题目:
Given a binary tree, find its maximum depth.
The maximum depth is the number of nodes along the longest path from the root node down to the farthest leaf node.
Tree Depth-first Search链接: http://leetcode.com/problems/maximum-depth-of-binary-tree/
题解:
也是DFS。 假如不使用recursive,可以用level order traversal,使用queue来辅助,每增加一层,depth + 1。 Recursive很简单, 有机会要试试iterative
Time Complexity - O(n), Space Complexity - O(n)。
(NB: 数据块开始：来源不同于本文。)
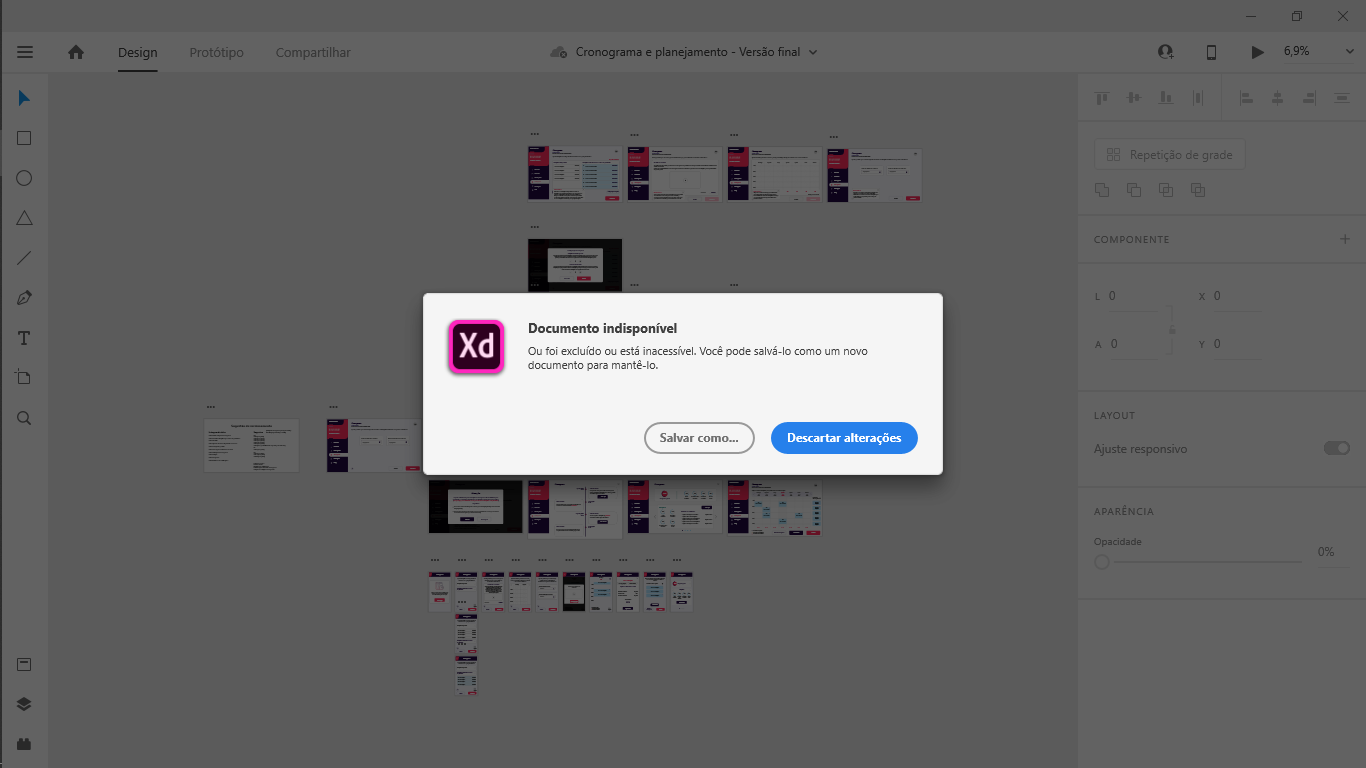
Task: Open the Plugins panel
Action: point(23,743)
public class Solution { public int maxDepth(TreeNode root) { if(root == null) return 0; return 1 + Math.max(maxDepth(root.left), maxDepth(root.right)); } }
Update
/** * Definition for a binary tree node. * public class TreeNode { * int val; * TreeNode left; * TreeNode right; * TreeNode(int x) { val = x; } * } */ public class Solution { public int maxDepth(TreeNode root) { if(root == null) return 0; return 1 + Math.max(maxDepth(root.left), maxDepth(root.right)); } }
二刷:
Java:
Recursive:
/** * Definition for a binary tree node. * public class TreeNode { * int val; * TreeNode left; * TreeNode right; * TreeNode(int x) { val = x; } * } */ public class Solution { public int maxDepth(TreeNode root) { if (root == null) { return 0; } return 1 + Math.max(maxDepth(root.left), maxDepth(root.right)); } }
层序遍历:
/** * Definition for a binary tree node. * public class TreeNode { * int val; * TreeNode left; * TreeNode right; * TreeNode(int x) { val = x; } * } */ public class Solution { public int maxDepth(TreeNode root) { if (root == null) { return 0; } Queue<TreeNode> q = new LinkedList<>(); q.offer(root); int curLevel = 1; int nextLevel = 0; int depth = 0; while (!q.isEmpty()) { TreeNode node = q.poll(); curLevel--; if (node.left != null) { q.offer(node.left); nextLevel++; } if (node.right != null) { q.offer(node.right); nextLevel++; } if (curLevel == 0) { curLevel = nextLevel; nextLevel = 0; depth++; } } return depth; } }
三刷:
/** * Definition for a binary tree node. * public class TreeNode { * int val; * TreeNode left; * TreeNode right; * TreeNode(int x) { val = x; } * } */ public class Solution { public int maxDepth(TreeNode root) { if (root == null) { return 0; } return 1 + Math.max(maxDepth(root.left), maxDepth(root.right)); } }